## Recorded data

*** Block opens ***

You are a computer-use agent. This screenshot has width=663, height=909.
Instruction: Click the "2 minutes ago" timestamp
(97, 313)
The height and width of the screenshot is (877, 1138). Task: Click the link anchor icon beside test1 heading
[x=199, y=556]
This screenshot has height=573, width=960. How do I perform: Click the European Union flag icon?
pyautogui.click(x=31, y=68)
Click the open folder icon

*** Block closes ***
*** Block opens ***

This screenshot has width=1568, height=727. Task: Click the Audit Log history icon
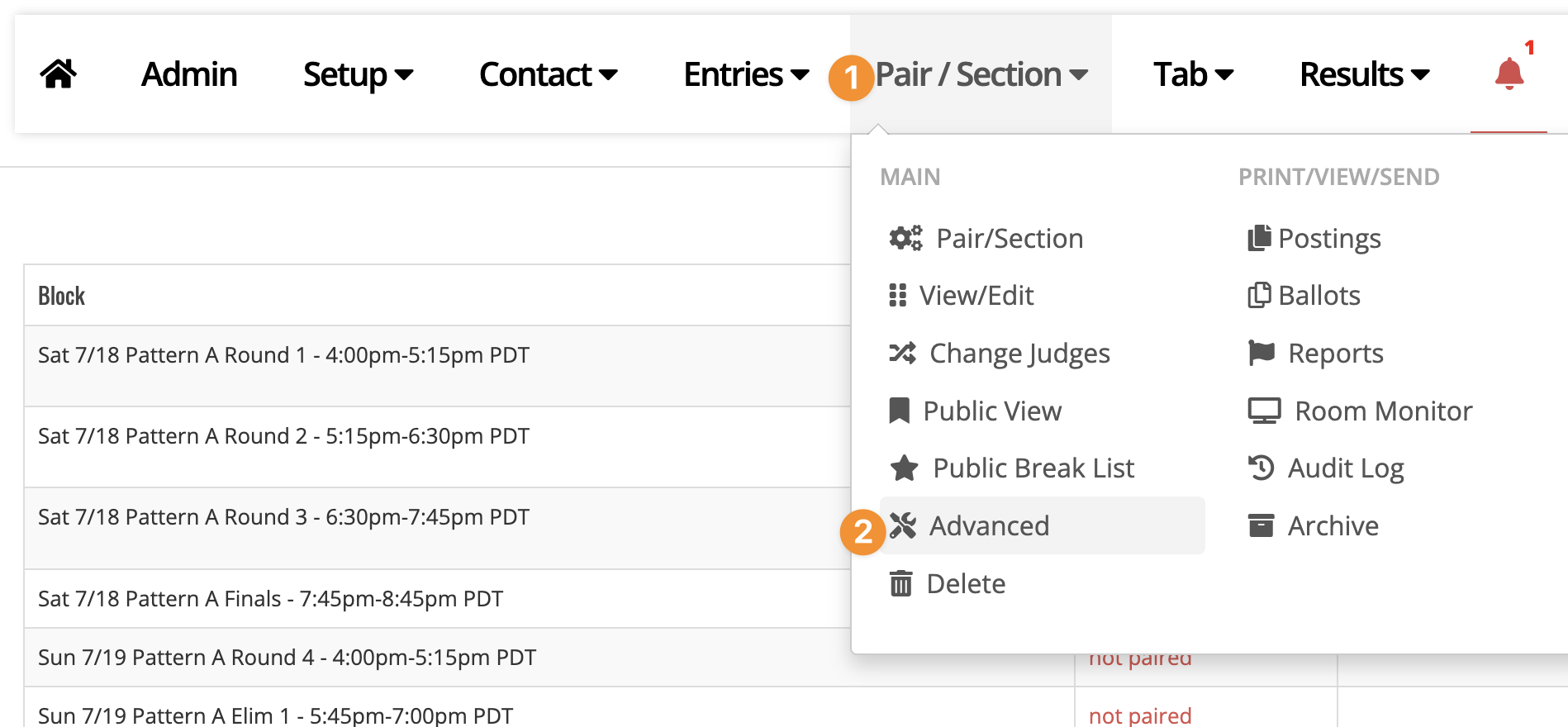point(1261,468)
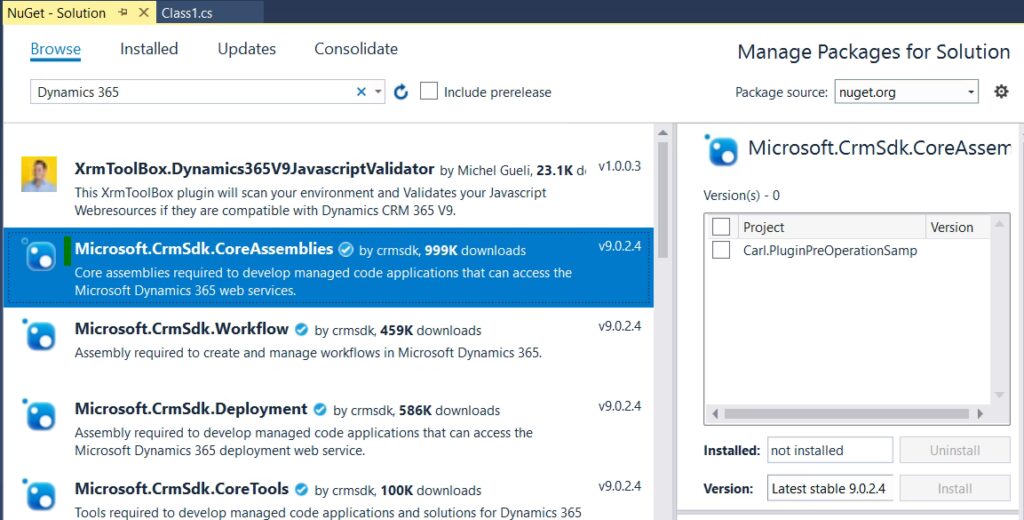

*** Block closes ***
*** Block opens ***

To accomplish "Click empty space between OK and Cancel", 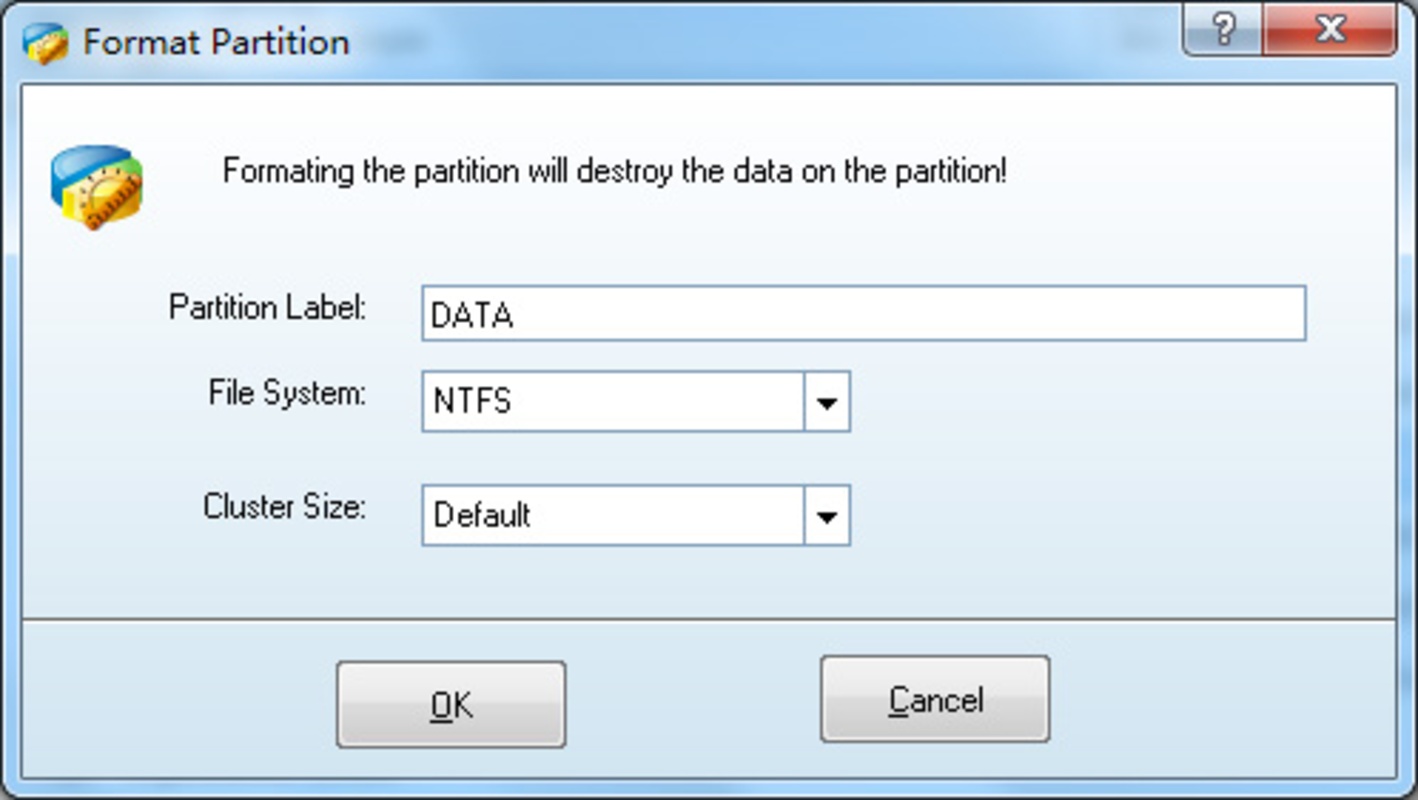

*** Block closes ***

## Aim of the task
For this exercise, output exactly the lines above from the line with "Instruction: Click the" to the line with "Click the open folder icon", counting both, and leave out the rest.

## Expected output
Instruction: Click the "2 minutes ago" timestamp
(97, 313)
The height and width of the screenshot is (877, 1138). Task: Click the link anchor icon beside test1 heading
[x=199, y=556]
This screenshot has height=573, width=960. How do I perform: Click the European Union flag icon?
pyautogui.click(x=31, y=68)
Click the open folder icon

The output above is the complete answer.